In the entries below, every line with the string "field" is to be reported.

Data under study section start

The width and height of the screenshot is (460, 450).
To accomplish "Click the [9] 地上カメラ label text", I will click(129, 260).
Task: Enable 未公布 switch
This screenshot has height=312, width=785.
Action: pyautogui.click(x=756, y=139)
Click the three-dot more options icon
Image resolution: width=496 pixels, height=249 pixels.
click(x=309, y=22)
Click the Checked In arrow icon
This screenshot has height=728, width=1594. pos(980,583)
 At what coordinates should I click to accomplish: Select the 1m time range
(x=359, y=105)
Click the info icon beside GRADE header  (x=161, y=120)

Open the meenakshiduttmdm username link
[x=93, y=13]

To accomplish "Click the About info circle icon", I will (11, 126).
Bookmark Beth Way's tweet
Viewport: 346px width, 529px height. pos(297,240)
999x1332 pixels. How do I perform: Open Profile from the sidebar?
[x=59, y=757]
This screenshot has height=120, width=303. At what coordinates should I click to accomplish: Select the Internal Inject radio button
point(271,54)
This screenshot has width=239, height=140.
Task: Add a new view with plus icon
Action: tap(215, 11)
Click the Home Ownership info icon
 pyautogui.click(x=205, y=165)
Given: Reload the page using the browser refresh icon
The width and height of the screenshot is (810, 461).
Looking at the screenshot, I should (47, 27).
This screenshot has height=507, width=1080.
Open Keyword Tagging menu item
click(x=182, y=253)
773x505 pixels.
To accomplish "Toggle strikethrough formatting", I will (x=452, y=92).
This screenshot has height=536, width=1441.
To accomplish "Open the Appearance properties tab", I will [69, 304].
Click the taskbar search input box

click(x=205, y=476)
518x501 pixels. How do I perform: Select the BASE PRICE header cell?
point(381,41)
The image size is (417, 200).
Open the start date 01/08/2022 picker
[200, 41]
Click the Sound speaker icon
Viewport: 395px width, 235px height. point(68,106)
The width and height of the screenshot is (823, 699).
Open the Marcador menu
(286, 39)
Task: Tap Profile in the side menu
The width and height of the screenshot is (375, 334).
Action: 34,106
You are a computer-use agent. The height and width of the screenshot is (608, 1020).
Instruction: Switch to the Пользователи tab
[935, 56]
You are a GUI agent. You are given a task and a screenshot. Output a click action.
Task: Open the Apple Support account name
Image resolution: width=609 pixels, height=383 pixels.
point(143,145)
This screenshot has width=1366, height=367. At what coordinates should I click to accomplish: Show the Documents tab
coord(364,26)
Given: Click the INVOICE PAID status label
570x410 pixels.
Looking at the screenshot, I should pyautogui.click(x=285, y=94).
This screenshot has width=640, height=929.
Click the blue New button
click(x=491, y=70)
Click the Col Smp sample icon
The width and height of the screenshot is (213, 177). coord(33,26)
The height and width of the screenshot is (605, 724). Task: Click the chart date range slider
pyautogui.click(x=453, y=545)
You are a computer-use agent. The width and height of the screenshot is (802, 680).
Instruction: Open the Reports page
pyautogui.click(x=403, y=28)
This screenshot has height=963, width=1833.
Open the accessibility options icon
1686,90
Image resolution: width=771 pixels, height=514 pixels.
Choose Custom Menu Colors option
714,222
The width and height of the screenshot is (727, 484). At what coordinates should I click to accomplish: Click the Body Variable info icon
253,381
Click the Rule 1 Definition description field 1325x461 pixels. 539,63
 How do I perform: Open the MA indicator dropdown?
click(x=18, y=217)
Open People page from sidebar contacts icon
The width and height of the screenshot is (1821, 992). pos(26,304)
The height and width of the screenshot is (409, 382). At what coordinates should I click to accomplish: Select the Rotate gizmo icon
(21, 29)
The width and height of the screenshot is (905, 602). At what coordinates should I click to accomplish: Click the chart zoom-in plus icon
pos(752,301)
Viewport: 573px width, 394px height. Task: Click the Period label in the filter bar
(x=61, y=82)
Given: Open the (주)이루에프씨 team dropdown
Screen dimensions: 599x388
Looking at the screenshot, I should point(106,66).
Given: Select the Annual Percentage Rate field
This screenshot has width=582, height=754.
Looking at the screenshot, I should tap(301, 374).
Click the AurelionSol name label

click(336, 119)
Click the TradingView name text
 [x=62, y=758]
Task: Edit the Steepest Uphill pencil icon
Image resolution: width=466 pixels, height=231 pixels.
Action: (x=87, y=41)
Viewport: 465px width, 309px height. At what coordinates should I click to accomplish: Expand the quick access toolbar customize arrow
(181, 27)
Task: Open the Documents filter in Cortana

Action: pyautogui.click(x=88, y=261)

Data under study section end

**Exercise result:**
Click the Rule 1 Definition description field 1325x461 pixels. 539,63
Given: Select the Annual Percentage Rate field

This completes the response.